BTW, I look forward to your response to my various criticisms of your article.

Submitted by Steven. on May 18, 2011

Jack_Ketch

Steven.

I have just posted this on your reply to my response, but as you are asking here as well I will post it again. From Class War issue number 83:

in our former theoretical magazine (The Heavy Stuff Issue 5) our position in solidarity with the then Provisional IRA campaign was quite unequivocal.

Yeh. The piece in HS5 was a letter from Doncaster CW in response to an article in HS4 which roundly condemned the IRA. This is therefore hardly proof positive of your point as I make clear in the debate on your effort.

BTW, I look forward to your response to my various criticisms of your article.

I have responded to your criticisms below my article. However, I doubt that your criticisms are meant in any sort of constructive way, seeing as how you are someone who has taken individual enjoyment in offending Muslims by persistently referring to them as "Moslems".

Class war's newspaper stated that its organisational position was in solidarity with the IRA, later than the earlier articles which criticised it. I can only go by what the organisation itself stated.

Submitted by Tojiah on May 19, 2011

Steven.

Class war's newspaper stated that its organisational position was in solidarity with the IRA, later than the earlier articles which criticised it. I can only go by what the organisation itself stated.

I hope I don't come off as being lazy, but I'm having a hard time navigating this discussion. Where was this most updated organizational position of Class War expressed? Which issue of which newspaper? Is this available online?

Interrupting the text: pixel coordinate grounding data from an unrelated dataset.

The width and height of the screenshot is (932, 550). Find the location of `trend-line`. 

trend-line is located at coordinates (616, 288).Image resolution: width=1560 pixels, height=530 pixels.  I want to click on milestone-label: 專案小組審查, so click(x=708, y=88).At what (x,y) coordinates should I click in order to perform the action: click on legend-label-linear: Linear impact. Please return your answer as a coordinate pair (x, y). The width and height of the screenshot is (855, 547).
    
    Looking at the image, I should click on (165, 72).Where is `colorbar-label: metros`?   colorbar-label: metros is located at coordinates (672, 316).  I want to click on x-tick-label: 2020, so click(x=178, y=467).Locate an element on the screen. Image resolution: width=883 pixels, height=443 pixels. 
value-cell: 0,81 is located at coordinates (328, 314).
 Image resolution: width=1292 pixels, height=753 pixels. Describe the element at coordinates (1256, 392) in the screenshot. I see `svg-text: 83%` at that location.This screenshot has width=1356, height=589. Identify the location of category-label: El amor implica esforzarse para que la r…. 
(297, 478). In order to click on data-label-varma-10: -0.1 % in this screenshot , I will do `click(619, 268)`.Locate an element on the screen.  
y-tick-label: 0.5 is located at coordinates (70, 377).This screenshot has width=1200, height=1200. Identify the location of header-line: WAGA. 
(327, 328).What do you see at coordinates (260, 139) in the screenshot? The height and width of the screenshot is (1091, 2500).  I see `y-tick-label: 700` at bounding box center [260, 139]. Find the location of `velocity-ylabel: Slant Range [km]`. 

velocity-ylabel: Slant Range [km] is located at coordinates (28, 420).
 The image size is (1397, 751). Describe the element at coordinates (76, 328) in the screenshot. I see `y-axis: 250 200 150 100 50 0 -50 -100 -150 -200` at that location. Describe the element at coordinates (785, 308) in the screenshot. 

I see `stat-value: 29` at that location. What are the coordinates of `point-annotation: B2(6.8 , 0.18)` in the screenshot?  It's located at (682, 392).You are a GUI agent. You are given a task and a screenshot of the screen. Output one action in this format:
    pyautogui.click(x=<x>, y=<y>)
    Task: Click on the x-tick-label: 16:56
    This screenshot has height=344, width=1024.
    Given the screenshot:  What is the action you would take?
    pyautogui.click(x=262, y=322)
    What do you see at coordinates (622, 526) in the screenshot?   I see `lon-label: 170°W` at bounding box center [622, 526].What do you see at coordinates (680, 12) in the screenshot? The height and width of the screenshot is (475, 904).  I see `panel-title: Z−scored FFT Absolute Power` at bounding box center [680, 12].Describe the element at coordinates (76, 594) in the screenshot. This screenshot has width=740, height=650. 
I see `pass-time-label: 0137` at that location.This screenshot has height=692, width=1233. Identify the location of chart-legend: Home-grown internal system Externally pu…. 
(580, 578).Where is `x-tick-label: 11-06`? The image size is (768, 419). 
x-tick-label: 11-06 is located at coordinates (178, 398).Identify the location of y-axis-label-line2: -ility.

Submitted by Steven. on May 19, 2011

Tojiah

I hope I don't come off as being lazy, but I'm having a hard time navigating this discussion. Where was this most updated organizational position of Class War expressed? Which issue of which newspaper? Is this available online?

no worries, I'm sure it seems pretty confusing!

The only thing stated as an organisational position I have seen is from issue 83 of their newspaper Class War, which is from 2002, and contains the quote I have given stating the "unequivocal" position in solidarity with PIRA. It is online here:
http://www.scribd.com/doc/4900621/Class-War-Issue-83

Tojiah

13 years 7 months ago

In reply to by libcom.org

Submitted by Tojiah on May 19, 2011

That whole paragraph does not appear to be very well thought out.
CW

That is not to say we have not made thorugh analyses in the past - in our former theoretical magazine (The Heavy Stuff Issue 5) our position in solidarity with the then Provisional IRA campaign was quite unequivocal. That support came at a time and in a context of the nationalist communities of the six counties fighting an all out war. As a class and as an oppressed nationality, against the British state, its soldiers and the loyalist death squads. In the face of bitter repression by the state, through murder and internment without trial, the bombing campaign against the British mainland was initiated. That bombing was part of the context of the overall struggle which people of both islands could see. Although we had reservations about the dangers of innocent civilians lives being lost, and harsh criticism of the more thoughtless and irresponsible bombings, overall we recognize it was part of a mass armed uprising.

(Emphasis mine)
So was it or wasn't it unequivocal? Was it unequivocal with reservations developing subsequently?